Stored records
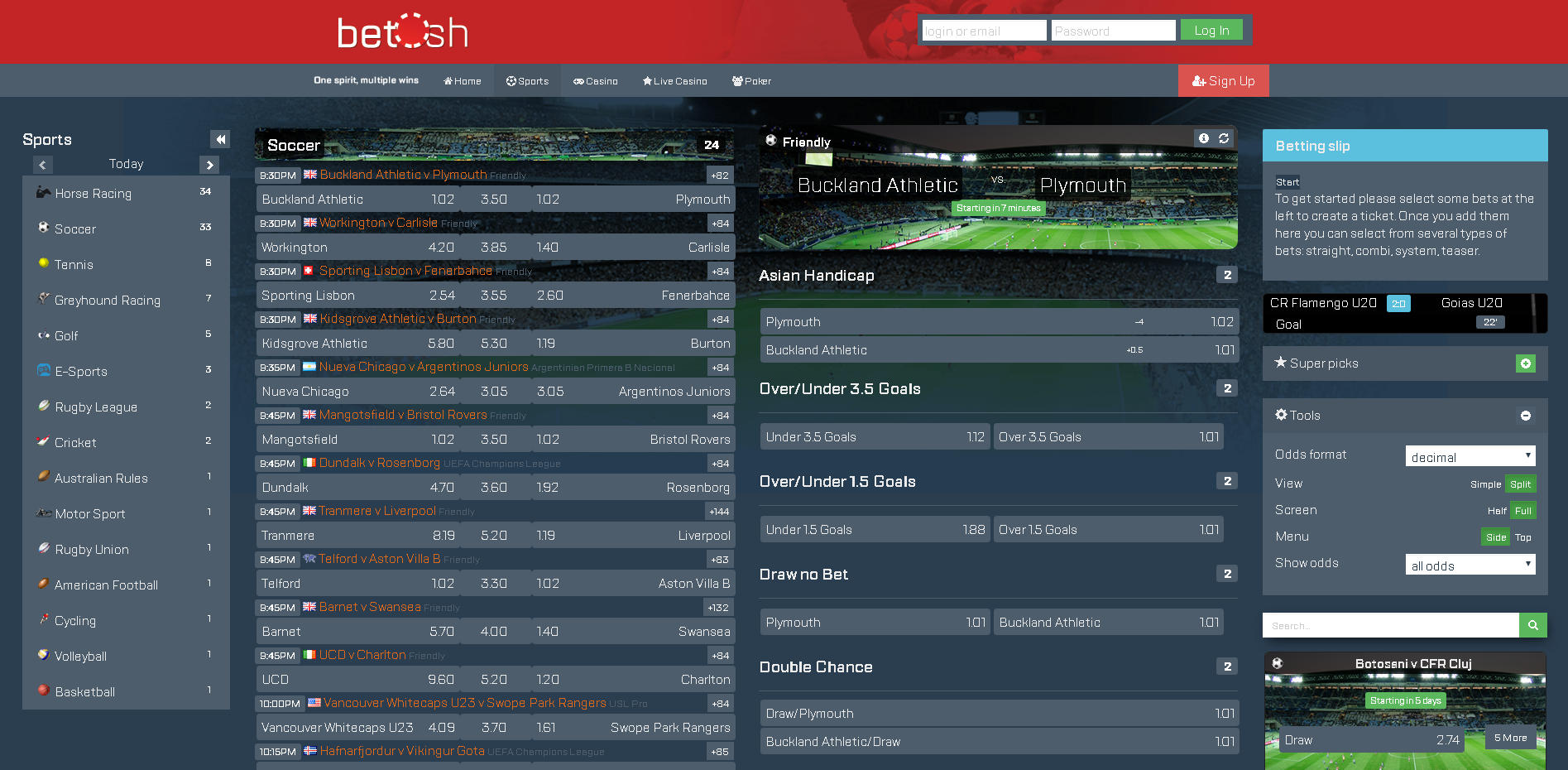The height and width of the screenshot is (770, 1568).
Task: Click the green search magnifier button
Action: tap(1532, 625)
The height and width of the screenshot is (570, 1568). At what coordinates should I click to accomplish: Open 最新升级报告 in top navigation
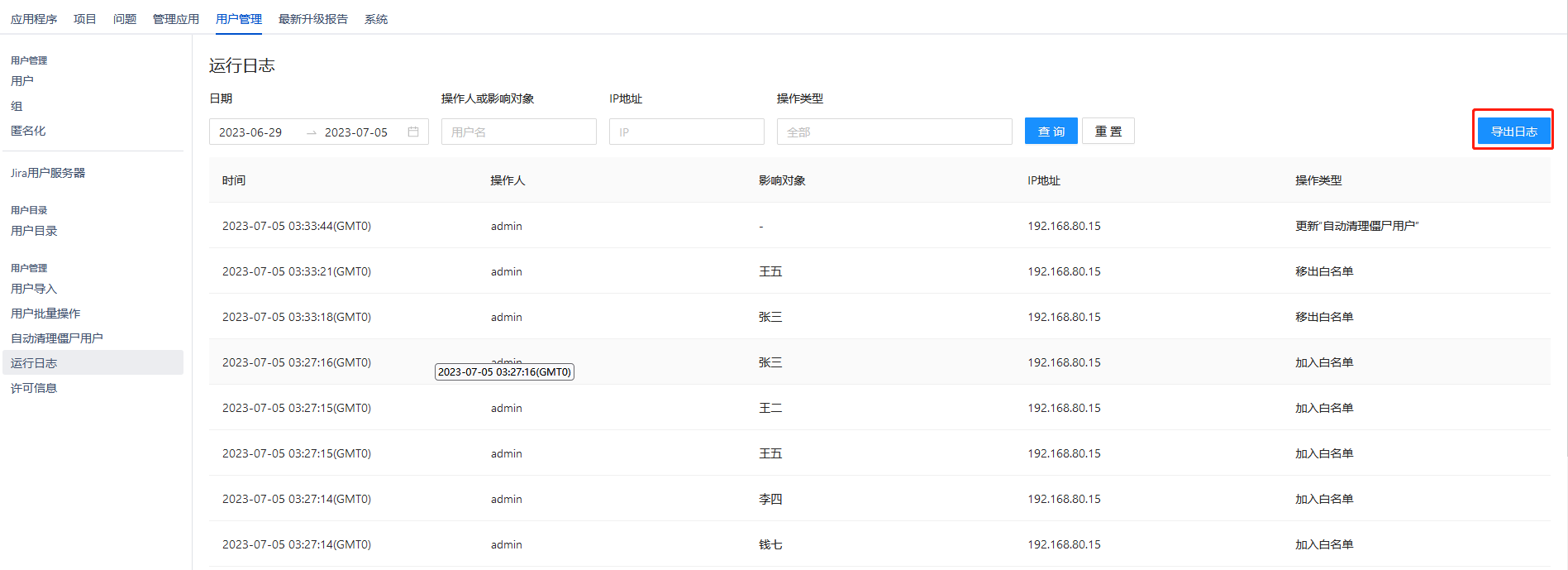click(x=312, y=19)
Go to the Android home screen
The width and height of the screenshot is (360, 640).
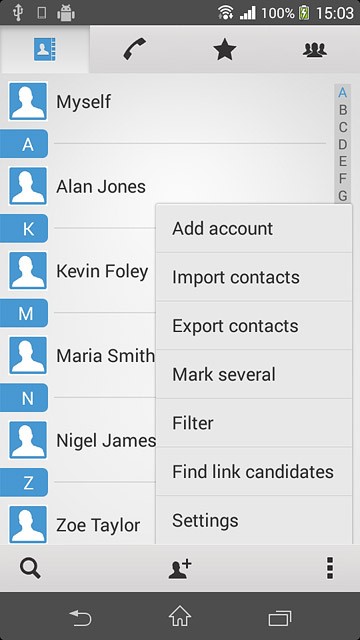(x=180, y=616)
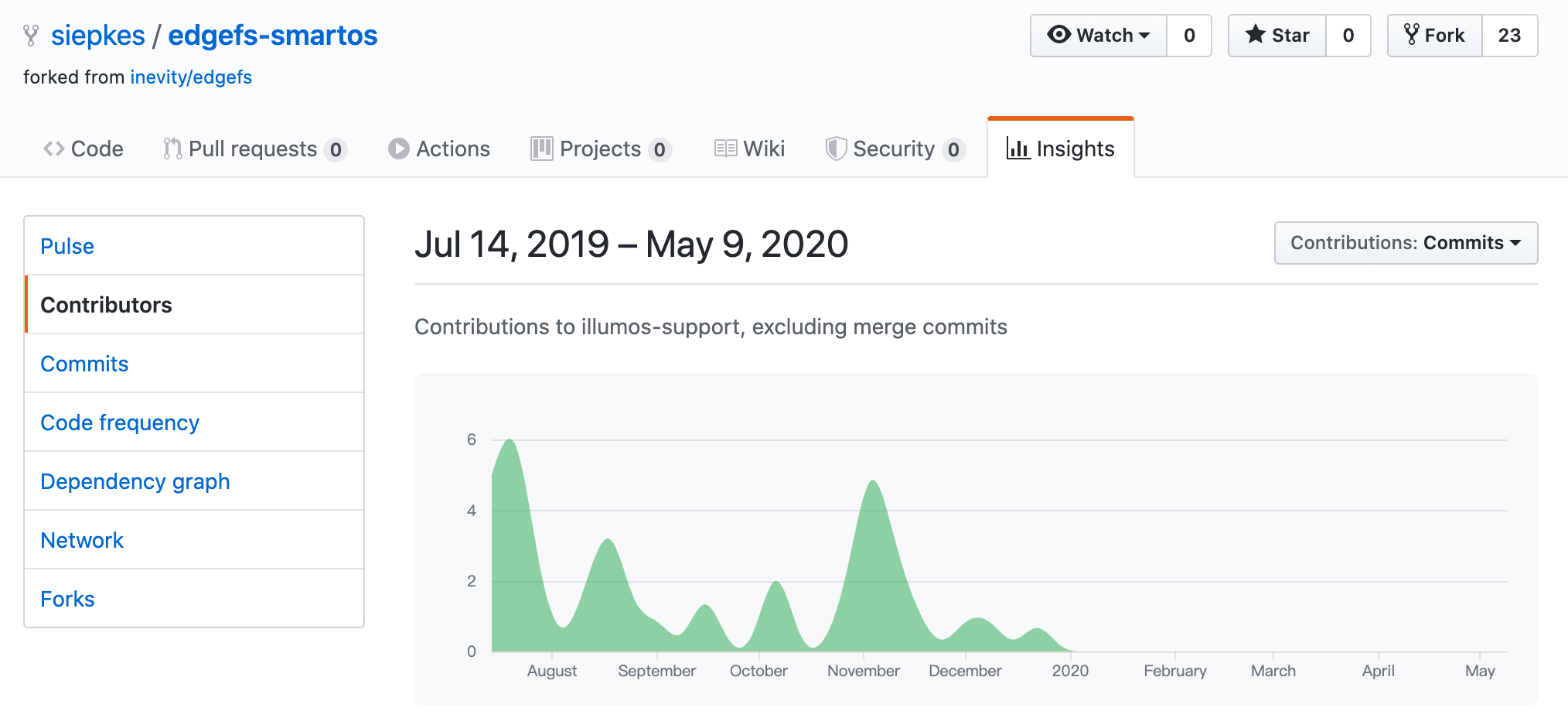
Task: View the fork count of 23
Action: click(x=1508, y=36)
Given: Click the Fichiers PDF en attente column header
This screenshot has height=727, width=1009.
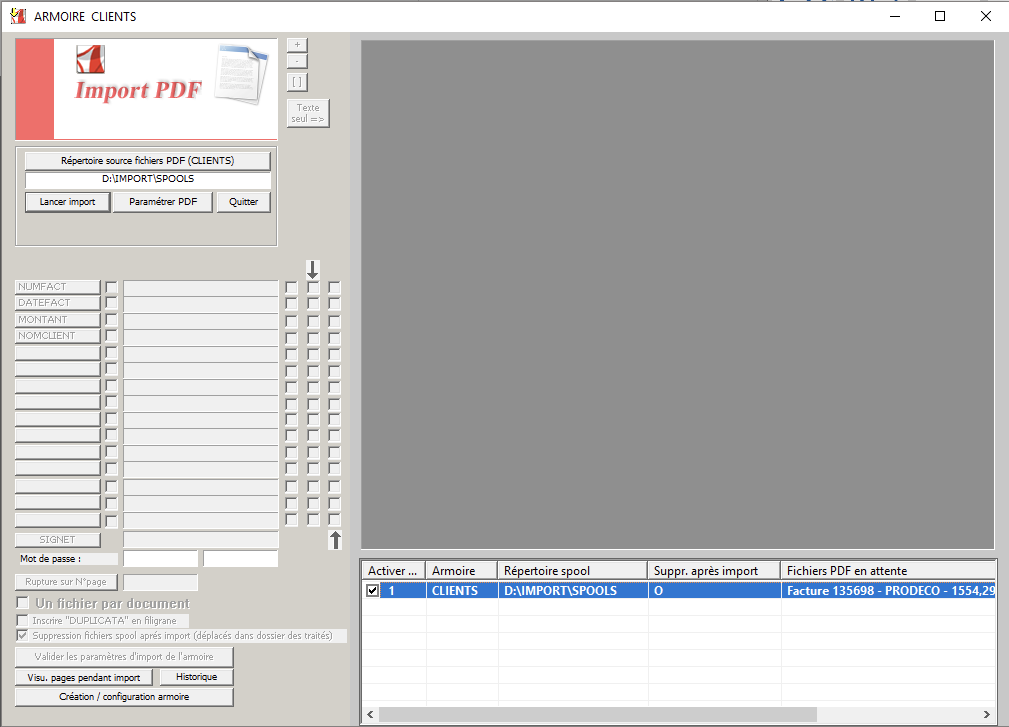Looking at the screenshot, I should point(886,570).
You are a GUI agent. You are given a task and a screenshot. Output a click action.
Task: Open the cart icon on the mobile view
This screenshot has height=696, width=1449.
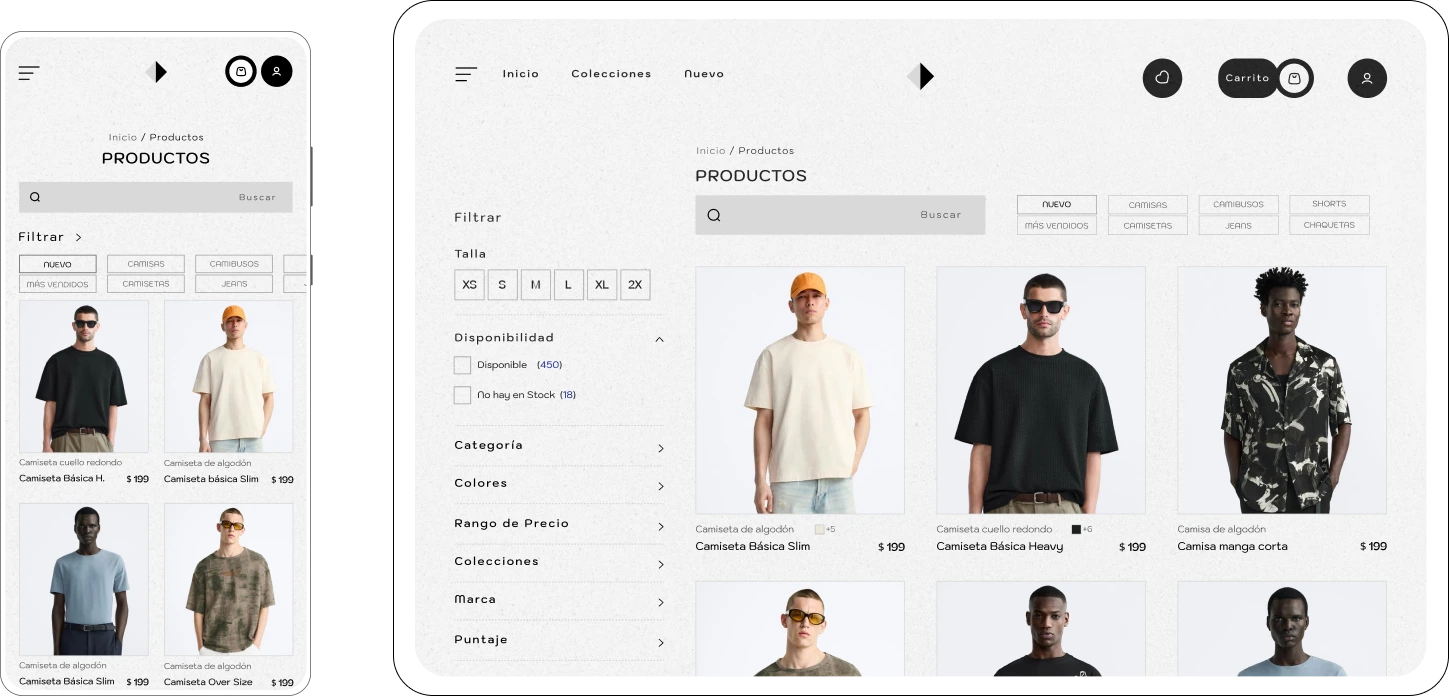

* Exercise brief
Without the pictures, give again exactly the lines above starting at the line containing "Given: Click the" and ending at the line containing "You are a GUI".

* Exercise solution
Given: Click the Fichiers PDF en attente column header
This screenshot has height=727, width=1009.
Looking at the screenshot, I should point(886,570).
You are a GUI agent. You are given a task and a screenshot. Output a click action.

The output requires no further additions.